Kenyataannya si pencuri ditemukan penduduk mati dengan mata melotot dan lidah
terjulur bagai tercekik. Semenjak itulah tak ada lagi orang ada yang berani
mengusik benda tersebut sekalipun dia adalah maling mandraguna. Tidak
dijelaskan asal-usul dari mana benda tersebut didatangkan. Begitu pula siapa
yang meletakkannya ditempat itu. Yang jelas umurnya tentu telah ratusan tahun.
Sedang
pemujaan dilakukan setiap malam Kamis oleh suara-suara dan bayangan gaib yang
tak bisa dikenali siapa saja orangnya. Yang jelas pemujaan tambah ramai jika
pada waktu bulan purnama yang bersinar terang. Walau demikian tak ada orang
yang berani datang mendekat ke tempat tersebut. Terkecuali orang yang tak tahu
atau karena dikehendaki oleh mahluk-mahluk yang sedang melakukan pemujaan.
Pernah
sekali ada orang yang mengalami terbawa ke dalam acara pemujaan tersebut. Di
sana dia melihat banyak orang yang sedang melakukan pemujaan berjalan
berkeliling memutari “Tajau Kuyang“ dengan semuanya berpejam mata. Setelah itu
apabila lewat tengah malam, mereka lalu berpesta. Di sini dia melihat hampir
keseluruhan dari pemuja tersebut adalah wanita yang rata-rata sangat cantik.
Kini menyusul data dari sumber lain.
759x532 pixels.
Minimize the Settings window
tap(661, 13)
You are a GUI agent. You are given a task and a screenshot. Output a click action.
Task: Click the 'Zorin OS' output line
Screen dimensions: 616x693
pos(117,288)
Dalam pesta si orang tadi diberi berbagai makanan dan minuman yang lezat hingga
mabuk. Ternyata setelah sadar, orang ini tersandar pada sebatang pohon yang tak
jauh dari tempat di mana terdapat “Tajau Kuyang“ itu.
Percaya
tidaknya cerita ini memang adalah merupakan cerita yang berkembang di
masyarakat terutama masyarakat di daerah Tuana Tuha dan Genting tanah. Soal
“Tajau Kuyang” secara pasti dinyatakan memang masih ada dan tak ada siapapun
yang berani mengusiknya. Nah,..! jika ada di antara anda yang mempunyai nyali
atau penasaran, silakan coba dan datang ke daerah tersebut. Tentu penduduknya
akan menyambut dengan ramah dan mengantarkan Anda ketempat tujuan.